Schon seit langer Zeit ist die Familie Hermansen - die
daenische Wurzeln hat - Teil der Geschichte von Maitencillo.
Der Familienname „Hermansen“ heisst woertlich
uebersetzt "Hermans Sohn“.
Als Erster kam Christian Hermansen nach Chile, er war
Seemann und verliebte sich auf einer seiner Reisen in
den Sueden in Juana Vergara. Ihr Sohn Robinson heiratete
Blanca Duchamp, und beide folgten dem Rat einiger guter
Freunde, die ihnen von einem wunderschoenen Fischerort
an Chiles Zentralkueste vorschwaermten, und die dem
Paar empfahlen, genau dort Land zu kaufen. 1910 taten
sie es von etwas Geld, das sie geerbt hatten.
Nach einer sehr anstrengenden Reise von Santiago, zunaechst
mit dem Zug zur Station Palos Quemados in Catapilco
und dann zu Pferd durch Quebrada Aguas Claras, trafen
Robinson, seine Frau und ihre drei kleinen Kinder Blanchette,
Juan und Emilio in Maitencillo ein.
Emilio liebte Maitencillo, er war der Natur und den
einfachen Dingen verbunden.
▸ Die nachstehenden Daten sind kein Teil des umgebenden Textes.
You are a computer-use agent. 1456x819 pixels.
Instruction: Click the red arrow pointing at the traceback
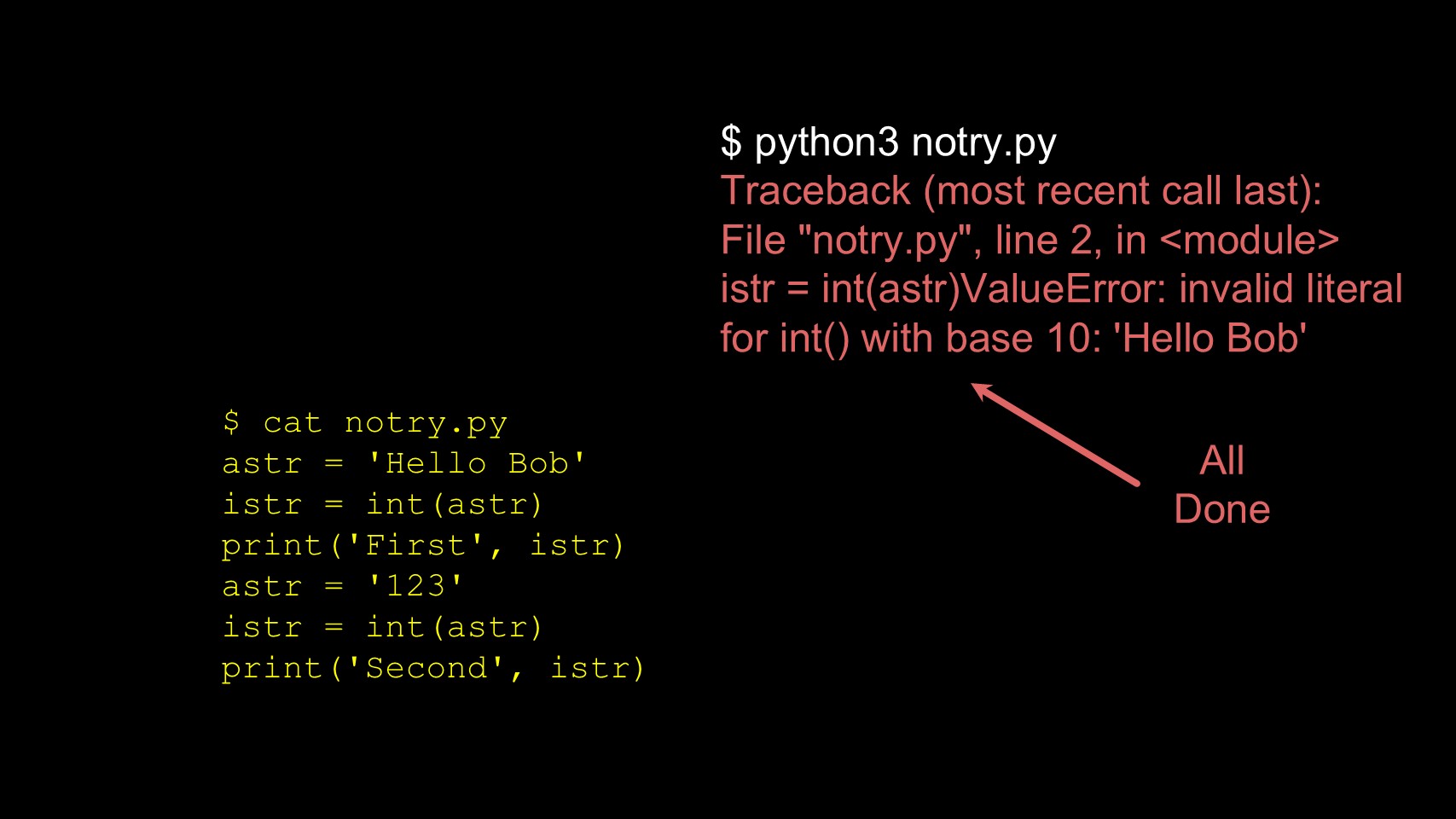pos(1056,434)
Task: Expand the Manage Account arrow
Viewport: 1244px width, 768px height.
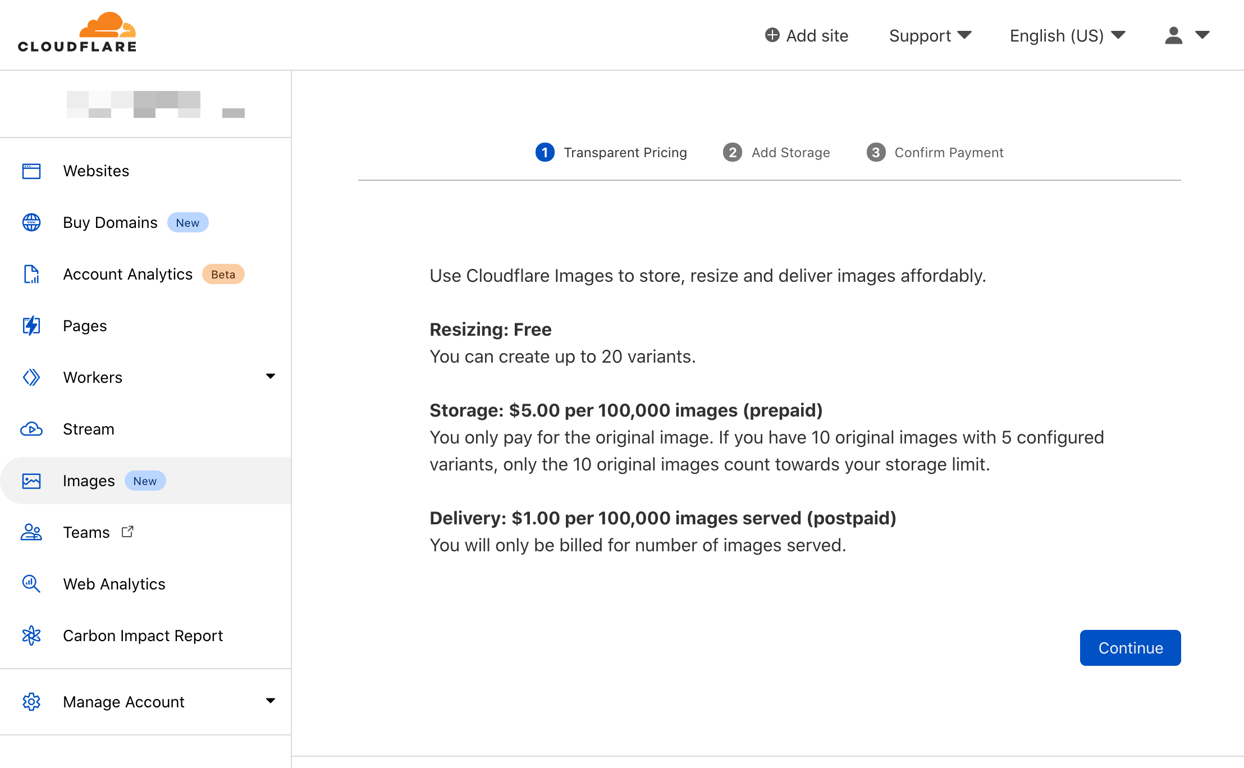Action: point(270,701)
Seine Schulbildung erhielt
er an der Manuel de Salas–Schule in Santiago,
und insgesamt lebte er ein sehr kreatives und intellektuell
erfuelltes Leben. Spaeter studierte er Zeichnen an der
Hochschule der Schoenen Kuenste in Santiago, bekam ein
Stipendium aus den Vereinigten Staaten, um das Handwerk
der Kunst-Restaurierung zu erlernen und baute sich durch
eine Reihe von Ausstellungen eine Karriere als Maler
auf. Seine Kunstwerke waren von der Zeit, in der er
lebte, beeinflusst, sie waren abstrakt.
Bis 1975 war er ausserdem als Direktor fuer Licht- und
Buehnendesign am Stadttheater, dem Teatro Municipal
von Santiago, taetig, dem wichtigsten Theater des Landes.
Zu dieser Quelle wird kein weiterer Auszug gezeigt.